There are tons of generic and nonsensical words you could use to describe yourself to potential employers, but the absolute worst according to hiring managers are, “best of breed.”

When CareerBuilder surveyed more than 2,200 hiring managers last year, 38% of respondents agreed this term is the most irritating description yet.

And when 68% of hiring managers spend less than two minutes reviewing a
résumé, your word choice as a job candidate can mean all the difference in the world.

“Anyone can say they are ‘best of breed,'” says Mary Lorenz, a corporate communications manager at CareerBuilder. “Employers want to know what makes the job seekers unique, and how they will add value to the specific organisation for which they’re applying.”
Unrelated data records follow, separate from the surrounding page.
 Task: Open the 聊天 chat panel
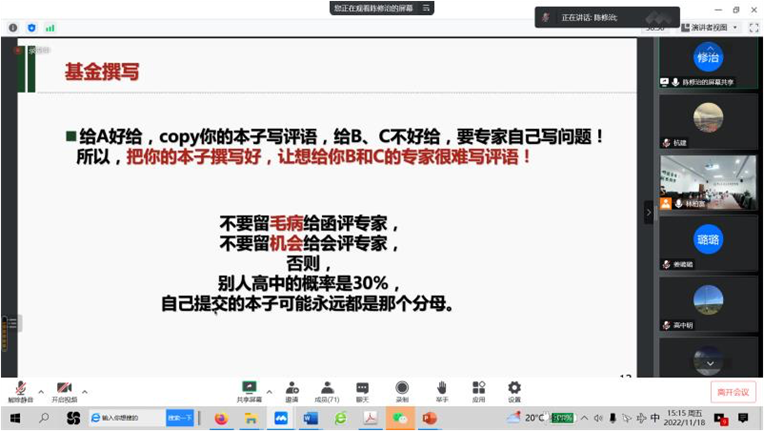(x=362, y=390)
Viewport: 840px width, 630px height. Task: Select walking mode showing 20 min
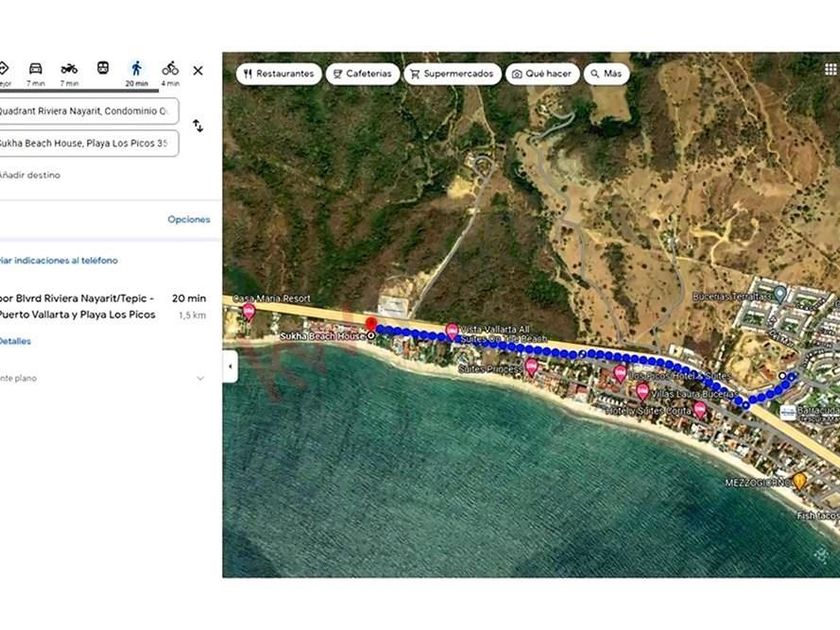137,70
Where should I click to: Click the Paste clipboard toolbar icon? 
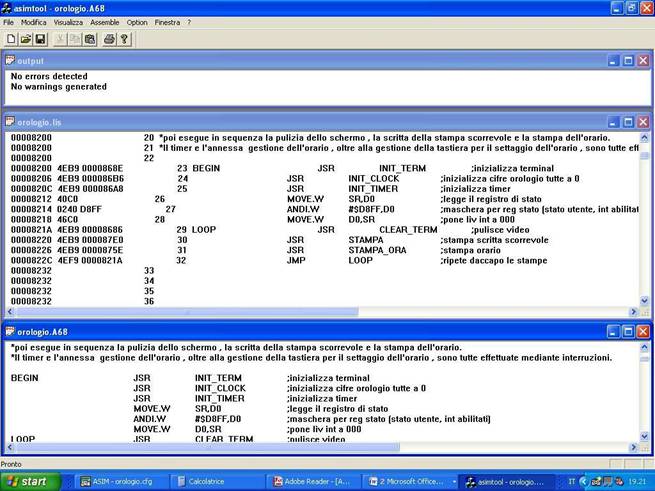point(91,39)
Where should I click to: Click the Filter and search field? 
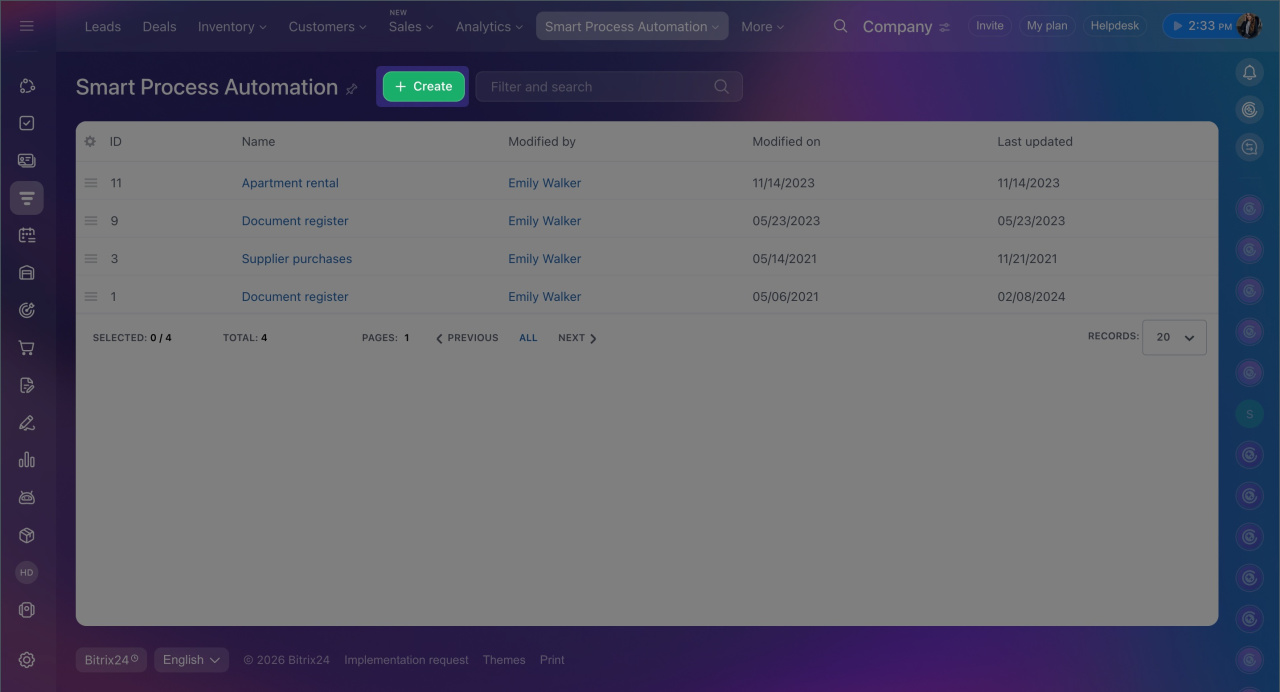[x=598, y=87]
One of the major issues with using these kinds of terms is they have become so overused, they have lost all meaning, Lorenz says. The other major problem with these words is that they’re generic and they don’t differentiate the job seeker from other candidates.

“The problem with buzzwords is they often don’t mean anything, which can make a job seeker look corny or, worse, lazy,” says Paul McDonald, senior executive director for professional placement firm Robert Half. “Avoiding overused terms can help job seekers convey their message and stand out from the crowd.”

Alyssa Gelbard, founder and president of Résumé Strategists, also notes that describing your personal attributes serves more as fluff than function and shouldn’t be included on a résumé.

“A hiring manager wants to know how you can help their organisation and see your accomplishments, your results, and the specific value that you bring based on your experience and expertise,” she explains.

When writing your résumé, it’s important to show rather than tell, Lorenz says, and speak in terms of accomplishments.